A new report by the Zimbabwe National Chamber of Commerce (ZNCC) says capacity utilization across major business sectors marginally improved to 58 percent in 2025 from the 53,8 percent recorded in 2024.
The 2025 annual state of industry and commerce survey report also shows that the 2025 business confidence index is positive at 7.36 and greater than the 2024 value of 1.40.
This indicates that businesses remain cautiously optimistic and are positive about the coming year’s prospects.
“About 82 percent, 81 percent, and 60 percent of the respondents cited macroeconomic stability, exchange rate stability and increased demand as the main reasons weighing up increased capacity utilization,” the report said.
The topical issue in the survey was the country’s relatively new currency, the ZiG and its acceptance, stability and impact on business.
“The findings show generally positive sentiments among businesses on the ZiG’s performance. About 59 percent indicated that the ZiG was widely accepted, while 39 percent believed its acceptance was limited.
“Only 2 percent reported that the ZiG was not widely used in their operations, a group composed mainly of companies in the fuel and gas sector,” the report said.
Regarding its impact, 62 percent of businesses stated that their performance had improved due to the stability of the ZiG.
Many businesses, however, remain skeptical about the future of the ZiG. 62 percent believe the ZiG will become unstable in the future, 79 percent expect exchange rate instability, and 74 percent doubt the current macroeconomic stability will be maintained.
“The main reason cited for these concerns is the election cycles and dollarization talk.

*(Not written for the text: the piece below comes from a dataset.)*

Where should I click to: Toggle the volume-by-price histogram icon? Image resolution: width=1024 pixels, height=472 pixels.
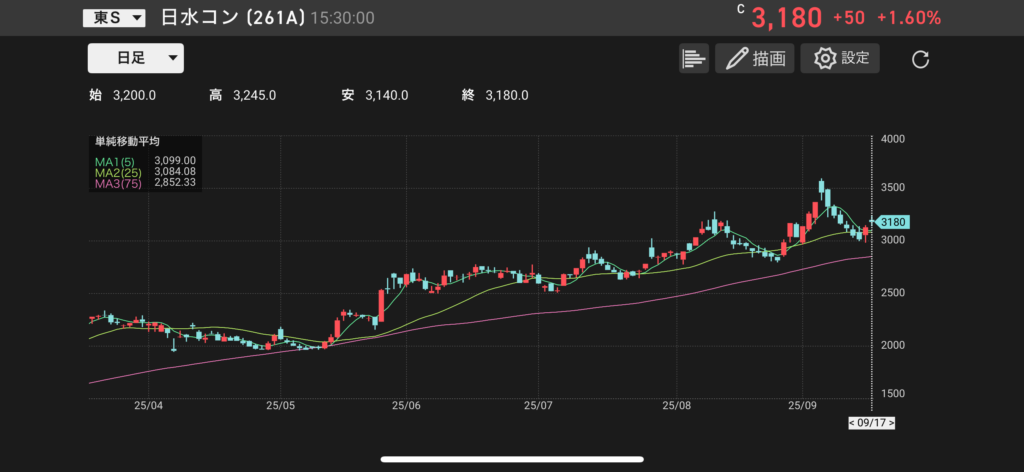coord(693,58)
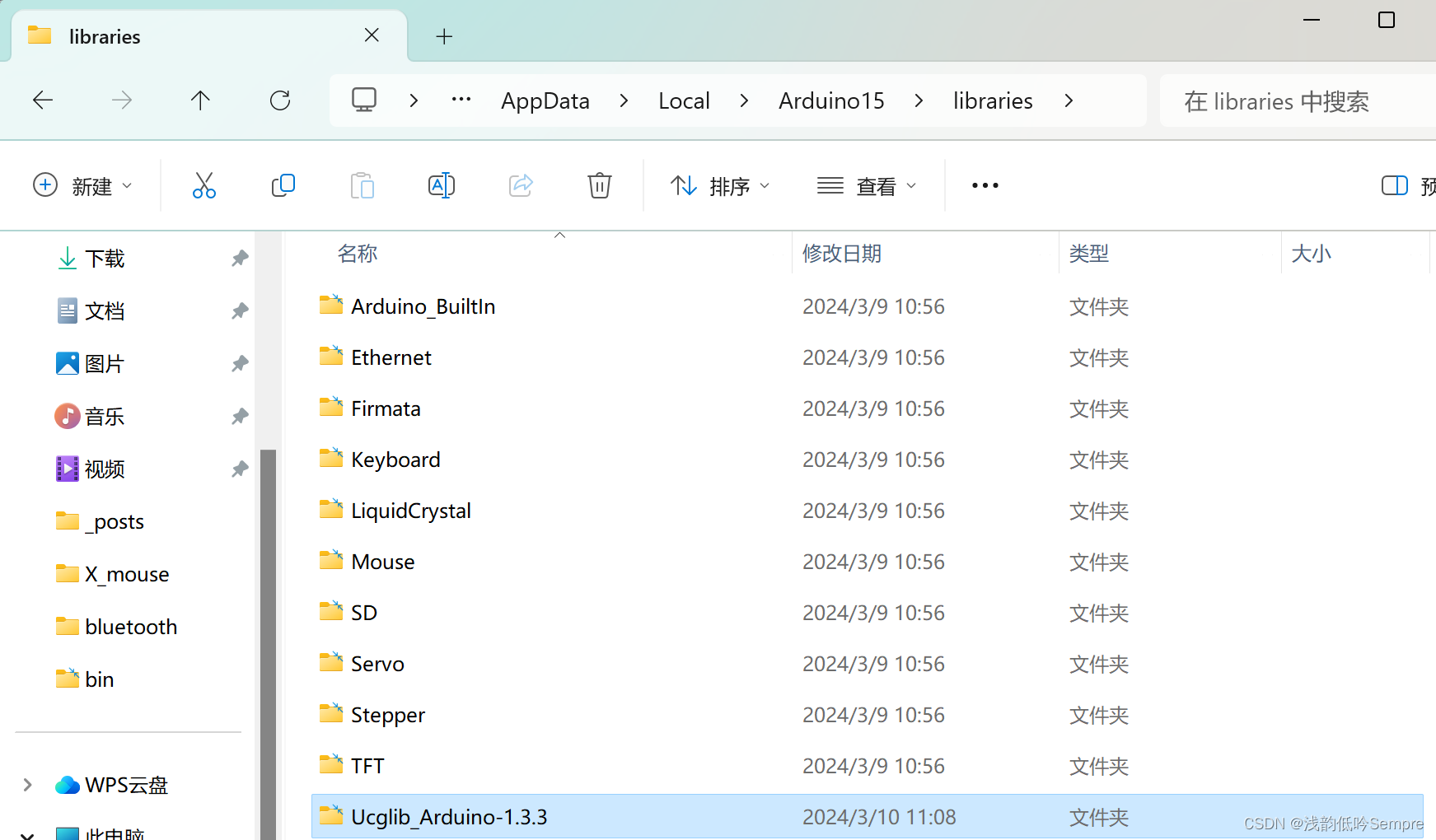
Task: Refresh the current folder view
Action: point(279,100)
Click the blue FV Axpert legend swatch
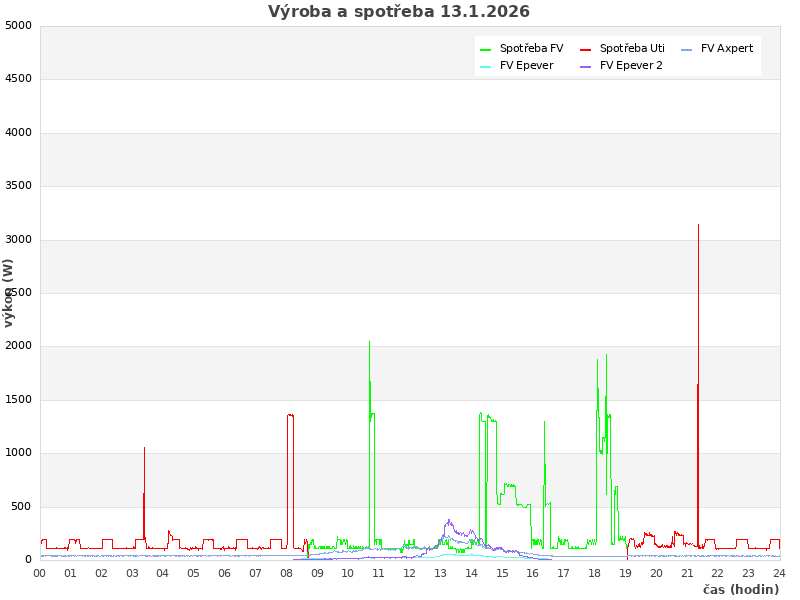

Businesses noted that the pre-election period in Zimbabwe is typically associated with fiscal indiscipline.
“Consequently, most businesses (76 percent) believe the conditions are not yet suitable for full dedollarisation,” the report said.
This view is further supported by their preferred currency regimes. Most businesses (84 percent) favour either the US dollar (62 percent) or a multicurrency system (22 percent), while only 16 percent prefer the ZiG.
“The implication of these findings is that a sudden de-dollarisation could be harmful. Instead, a gradual dedollarisation process supported by long-term confidence-building measures is likely to yield better results for Zimbabwe.
“The business environment remains constrained by excessive licensing requirements and fragmented regulatory processes,” the report said.
This comes as the government is currently implementing notable regulatory reforms to reduce costs and improve the business climate. Key measures include simplifying licensing procedures in agriculture, tourism and transport by consolidating permits and eliminating unnecessary fees.